From Thanksgiving Day through Cyber Monday, more than 165 million Americans shopped according to a new survey by the National Retail Federation (NRF) and Prosper Insights & Analytics.
- Year-over-year traffic during the five-day holiday shopping period is down by about 9 million shoppers, but up about a million when compared to the NRF/Prosper Insights & Analytics forecast published earlier in November.
- Black Friday has become the traditional start to the holiday shopping spree with family and friends shopping together in the spirit of the holidays. Cyber Monday was the most popular day to shop, followed by Black Friday.
- Some 66% of shoppers surveyed used a mobile device to make a holiday purchase decision over the Thanksgiving weekend; such mobile usage reached 88% among those ages 18–24 and 87% among those ages 25–34.
More than 165 million Americans shopped during the Thanksgiving weekend, according to a new survey from the National Retail Federation (NRF) and Prosper Insights & Analytics. That compares with 174 million shopping the five-day Thanksgiving weekend in 2017, meaning this year saw a decline about 9 million shoppers. However, the total was up a million when compared with advance estimates from the NRF/Prosper Insights & Analytics survey completed October 29–November 7, when an estimated 164 million were projected to shop the Thanksgiving weekend.
The average spend over the five days was $319.29, which compares with $335.47 last year, as more consumers took advantage of promotions this year (65% this year versus 61% last year). Gen Xers (those ages 35–44) were the highest spenders, at $413.05, followed by older millennials (25–34), who spent an average $388.22. The NRF projects the average spend for the holiday will be $1,007.
Black Friday has become the traditional start to the holiday shopping spree with family and friends shopping together in the spirit of the holidays. However, iIn terms of the number of shoppers, it is superseded by Cyber Monday. Cyber Monday was the most popular day to shop this past weekend, when an estimated 67.4 million shopped, followed by Black Friday with 65.2 million.
More than half of adults ages 18–44 shopped in stores on Thanksgiving Day before 8pm; on Black Friday, 44% of those ages 55–64 shopped at 10am or later. The holiday shopping calendar is drifting to an earlier start and online access is reducing the draw of early morning door busters. Some retailers advertised early online access (three-days early) to door buster items, which skews the results for the five-day Thanksgiving shopping period to earlier in November.
The Multichannel Shopper
The multichannel shopper now accounts for more than half of all shoppers during the five-day holiday shopping stretch, at 54% or 89. 7 million shoppers. Online-only shoppers represent 25%, or 41.4 million, and in-store only, 21% or 34.7 million. The multichannel shopper outspent the single channel shopper by up to $93 on average. Some 66% of shoppers surveyed used a mobile device to make a holiday purchase decision over the Thanksgiving weekend; mobile usage rates reached 88% of those ages 18–24 and 87% of those ages 25–34.

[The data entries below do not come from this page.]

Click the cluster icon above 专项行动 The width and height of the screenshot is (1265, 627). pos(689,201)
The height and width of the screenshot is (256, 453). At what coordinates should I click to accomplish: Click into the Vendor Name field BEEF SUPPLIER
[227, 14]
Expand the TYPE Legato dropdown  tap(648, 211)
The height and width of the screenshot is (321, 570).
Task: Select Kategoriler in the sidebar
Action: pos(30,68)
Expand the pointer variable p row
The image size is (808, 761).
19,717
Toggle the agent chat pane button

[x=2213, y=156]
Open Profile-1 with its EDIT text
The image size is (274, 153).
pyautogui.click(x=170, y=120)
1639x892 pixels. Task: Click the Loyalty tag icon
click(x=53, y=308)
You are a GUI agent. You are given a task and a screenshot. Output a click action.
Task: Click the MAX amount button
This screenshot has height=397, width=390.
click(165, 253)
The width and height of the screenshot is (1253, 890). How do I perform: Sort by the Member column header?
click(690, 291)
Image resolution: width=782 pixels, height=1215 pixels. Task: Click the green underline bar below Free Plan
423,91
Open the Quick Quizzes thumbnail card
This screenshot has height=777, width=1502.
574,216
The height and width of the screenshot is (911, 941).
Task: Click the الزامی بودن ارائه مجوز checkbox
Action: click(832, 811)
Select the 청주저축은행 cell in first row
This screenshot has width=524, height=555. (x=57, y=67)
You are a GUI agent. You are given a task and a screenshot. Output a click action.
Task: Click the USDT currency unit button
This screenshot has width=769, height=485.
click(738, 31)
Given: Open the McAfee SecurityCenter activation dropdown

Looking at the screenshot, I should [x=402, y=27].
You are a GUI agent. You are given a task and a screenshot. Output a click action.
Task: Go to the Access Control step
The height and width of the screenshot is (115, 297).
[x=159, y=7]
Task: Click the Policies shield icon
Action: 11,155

The Prosper data reveal that department stores were the #1 destination for all shoppers this Thanksgiving weekend, with 42% of adults visiting this retail format; this compares with 43.4% of adults shopping department stores during the 2017 Thanksgiving weekend. Online ranked #2 in both periods, at 38.3% in 2018 and 41.6% in 2017. Department stores have become a destination for millennials and Gen Xers as the chart below illustrates.
According to the Prosper data, younger millennials ages 18–24 spent an average of $149 on self-gifting during the Thanksgiving weekend, more than any other age cohort. While 77% of shoppers have begun their holiday shopping, 23% haven’t, and that compares with an 80/20 proportion in 2017; on average, 44.2% of shoppers have finished their shopping, down from 46.8% last year. In sum, much holiday shopping is still ahead as 50% of consumers expect upcoming promotions to equal those of Thanksgiving weekend.